Vizekanzler Scholz will Ortskräfte schneller nach Deutschland holen.

Angesichts des Vormarschs der Taliban am Hindukusch will die Bundesregierung nach Angaben von Vizekanzler Olaf Scholz (SPD) afghanische Bundeswehr-Helfer schneller nach Deutschland holen. "Wir diskutieren, ob es Möglichkeiten gibt, den Transport zu beschleunigen, um die Betroffenen schneller auszufliegen", sagte der SPD-Kanzlerkandidat der Neuen Osnabrücker Zeitung. "Das kann Deutschland aber nicht alleine entscheiden, da geht es um eine enge Abstimmung mit der afghanischen Regierung." Zur Debatte über einen generellen Abschiebestopp nach Afghanistan erklärte der Kanzlerkandidat: "Generell bleibt es unser Wunsch, diejenigen abzuschieben, die schwere Straftaten begangen haben.

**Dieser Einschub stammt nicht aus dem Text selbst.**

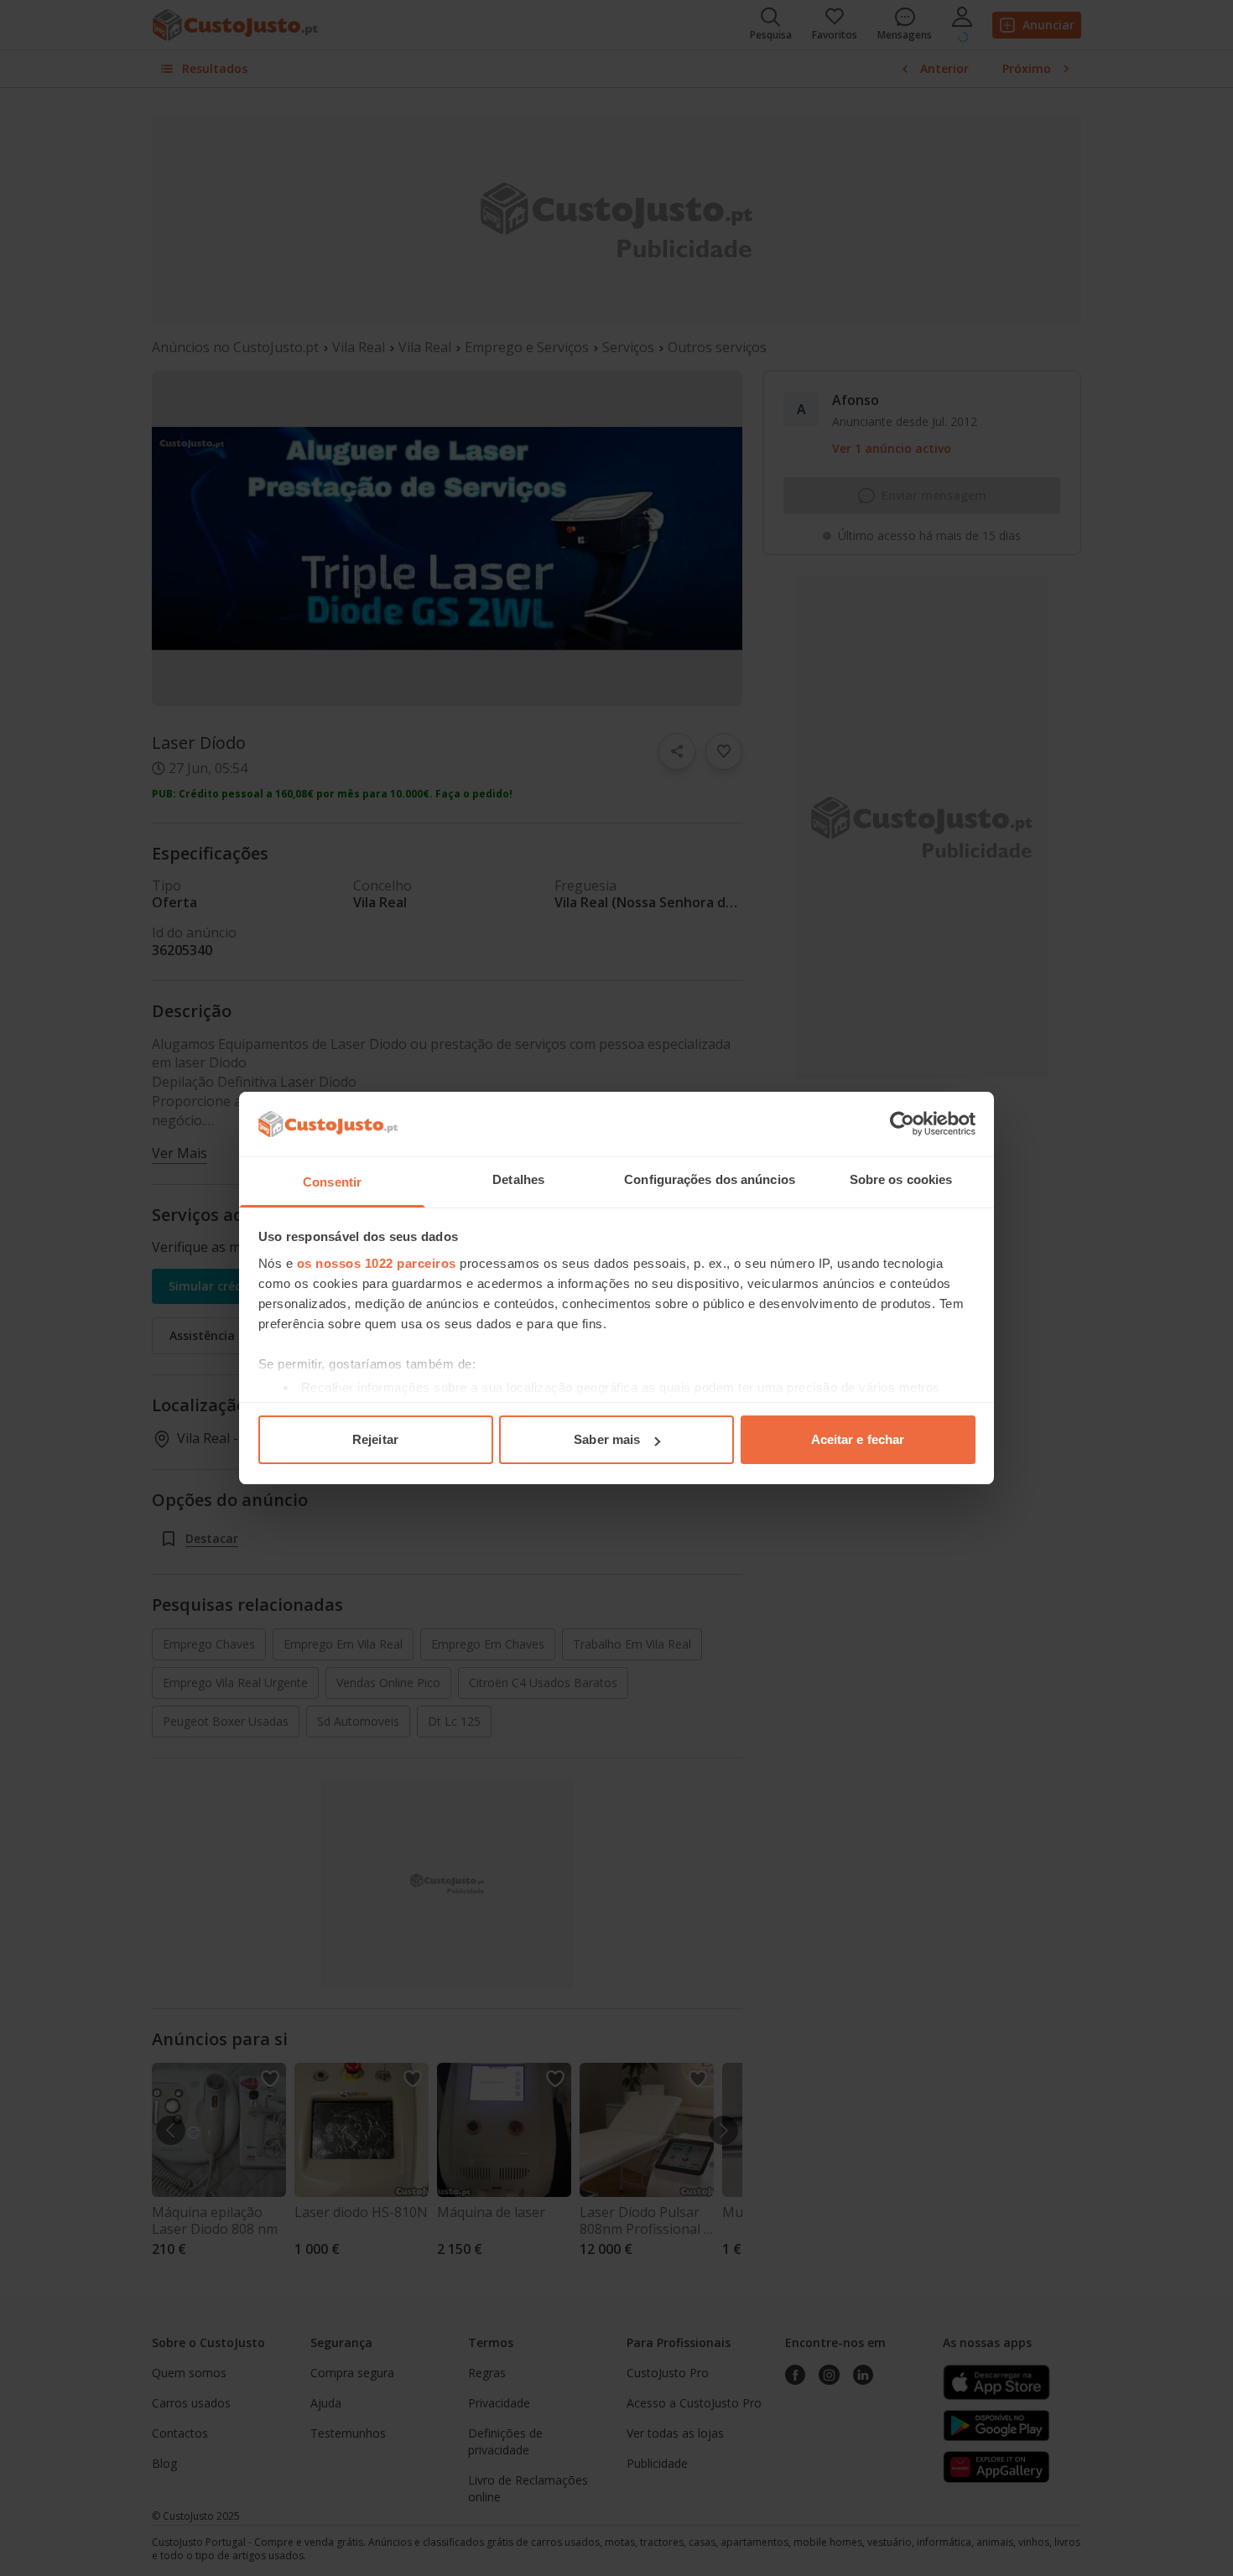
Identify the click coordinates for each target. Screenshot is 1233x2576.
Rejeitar (375, 1439)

Solche Täter dürfen nicht damit rechnen, dass sie bei uns bleiben können." Menschenrechtsgruppen hatten einen Stopp aller Abschiebungen nach Afghanistan gefordert. 26 Organisationen, darunter Pro Asyl, "Brot für die Welt", Caritas und Diakonie, verlangten am Dienstag in einem gemeinsamen Aufruf von der Bundesregierung, geltendes Recht zu achten und Abschiebungen mit dem Ziel Kabul auszusetzen. "Deutschland darf die Augen vor der sich immer weiter verschlechternden Lage in Afghanistan nicht verschließen und muss alle Abschiebungen einstellen", heißt es in dem Appell.